**ACTIVITY**
Every record must be reproduced exactly. Leave none out.

**DATA IN THIS EXERCISE**
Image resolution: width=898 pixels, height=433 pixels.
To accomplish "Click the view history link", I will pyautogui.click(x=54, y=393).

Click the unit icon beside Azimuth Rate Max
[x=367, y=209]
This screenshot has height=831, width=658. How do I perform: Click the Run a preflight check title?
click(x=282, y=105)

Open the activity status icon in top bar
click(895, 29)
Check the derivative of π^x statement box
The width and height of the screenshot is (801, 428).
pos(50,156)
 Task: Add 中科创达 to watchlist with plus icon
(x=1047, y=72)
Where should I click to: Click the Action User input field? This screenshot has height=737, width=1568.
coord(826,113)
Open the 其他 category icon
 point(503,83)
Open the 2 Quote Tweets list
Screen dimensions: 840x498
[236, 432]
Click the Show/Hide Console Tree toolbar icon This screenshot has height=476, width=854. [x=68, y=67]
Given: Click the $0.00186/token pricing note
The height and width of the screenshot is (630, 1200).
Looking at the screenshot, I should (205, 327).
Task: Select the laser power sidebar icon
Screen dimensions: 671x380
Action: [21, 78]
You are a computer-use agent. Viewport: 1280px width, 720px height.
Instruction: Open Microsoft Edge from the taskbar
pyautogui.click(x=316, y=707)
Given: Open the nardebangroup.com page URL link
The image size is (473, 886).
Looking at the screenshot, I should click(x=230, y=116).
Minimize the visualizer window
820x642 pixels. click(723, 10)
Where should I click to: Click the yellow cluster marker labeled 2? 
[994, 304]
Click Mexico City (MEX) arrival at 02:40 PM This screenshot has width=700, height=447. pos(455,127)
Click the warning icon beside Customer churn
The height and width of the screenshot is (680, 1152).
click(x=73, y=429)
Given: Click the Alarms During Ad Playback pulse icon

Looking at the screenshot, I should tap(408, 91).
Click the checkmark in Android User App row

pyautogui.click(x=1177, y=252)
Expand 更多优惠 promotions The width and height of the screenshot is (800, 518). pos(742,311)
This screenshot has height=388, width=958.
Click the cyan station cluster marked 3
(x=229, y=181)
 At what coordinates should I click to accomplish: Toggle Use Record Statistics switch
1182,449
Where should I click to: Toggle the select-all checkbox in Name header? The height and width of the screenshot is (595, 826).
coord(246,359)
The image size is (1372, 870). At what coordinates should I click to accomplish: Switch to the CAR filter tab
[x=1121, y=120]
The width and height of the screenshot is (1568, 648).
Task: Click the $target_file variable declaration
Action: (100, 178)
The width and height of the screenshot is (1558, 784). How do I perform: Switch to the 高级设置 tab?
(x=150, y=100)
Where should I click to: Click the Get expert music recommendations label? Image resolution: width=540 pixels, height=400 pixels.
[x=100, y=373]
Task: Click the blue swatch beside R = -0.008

**OUTPUT BELOW**
Image resolution: width=898 pixels, height=433 pixels.
To accomplish "Click the view history link", I will pyautogui.click(x=54, y=393).

Click the unit icon beside Azimuth Rate Max
[x=367, y=209]
This screenshot has height=831, width=658. How do I perform: Click the Run a preflight check title?
click(x=282, y=105)

Open the activity status icon in top bar
click(895, 29)
Check the derivative of π^x statement box
The width and height of the screenshot is (801, 428).
pos(50,156)
 Task: Add 中科创达 to watchlist with plus icon
(x=1047, y=72)
Where should I click to: Click the Action User input field? This screenshot has height=737, width=1568.
coord(826,113)
Open the 其他 category icon
 point(503,83)
Open the 2 Quote Tweets list
Screen dimensions: 840x498
[236, 432]
Click the Show/Hide Console Tree toolbar icon This screenshot has height=476, width=854. [x=68, y=67]
Given: Click the $0.00186/token pricing note
The height and width of the screenshot is (630, 1200).
Looking at the screenshot, I should (205, 327).
Task: Select the laser power sidebar icon
Screen dimensions: 671x380
Action: [21, 78]
You are a computer-use agent. Viewport: 1280px width, 720px height.
Instruction: Open Microsoft Edge from the taskbar
pyautogui.click(x=316, y=707)
Given: Open the nardebangroup.com page URL link
The image size is (473, 886).
Looking at the screenshot, I should click(x=230, y=116).
Minimize the visualizer window
820x642 pixels. click(723, 10)
Where should I click to: Click the yellow cluster marker labeled 2? 
[994, 304]
Click Mexico City (MEX) arrival at 02:40 PM This screenshot has width=700, height=447. pos(455,127)
Click the warning icon beside Customer churn
The height and width of the screenshot is (680, 1152).
click(x=73, y=429)
Given: Click the Alarms During Ad Playback pulse icon

Looking at the screenshot, I should tap(408, 91).
Click the checkmark in Android User App row

pyautogui.click(x=1177, y=252)
Expand 更多优惠 promotions The width and height of the screenshot is (800, 518). pos(742,311)
This screenshot has height=388, width=958.
Click the cyan station cluster marked 3
(x=229, y=181)
 At what coordinates should I click to accomplish: Toggle Use Record Statistics switch
1182,449
Where should I click to: Toggle the select-all checkbox in Name header? The height and width of the screenshot is (595, 826).
coord(246,359)
The image size is (1372, 870). At what coordinates should I click to accomplish: Switch to the CAR filter tab
[x=1121, y=120]
The width and height of the screenshot is (1568, 648).
Task: Click the $target_file variable declaration
Action: (100, 178)
The width and height of the screenshot is (1558, 784). How do I perform: Switch to the 高级设置 tab?
(x=150, y=100)
Where should I click to: Click the Get expert music recommendations label? Image resolution: width=540 pixels, height=400 pixels.
[x=100, y=373]
Task: Click the blue swatch beside R = -0.008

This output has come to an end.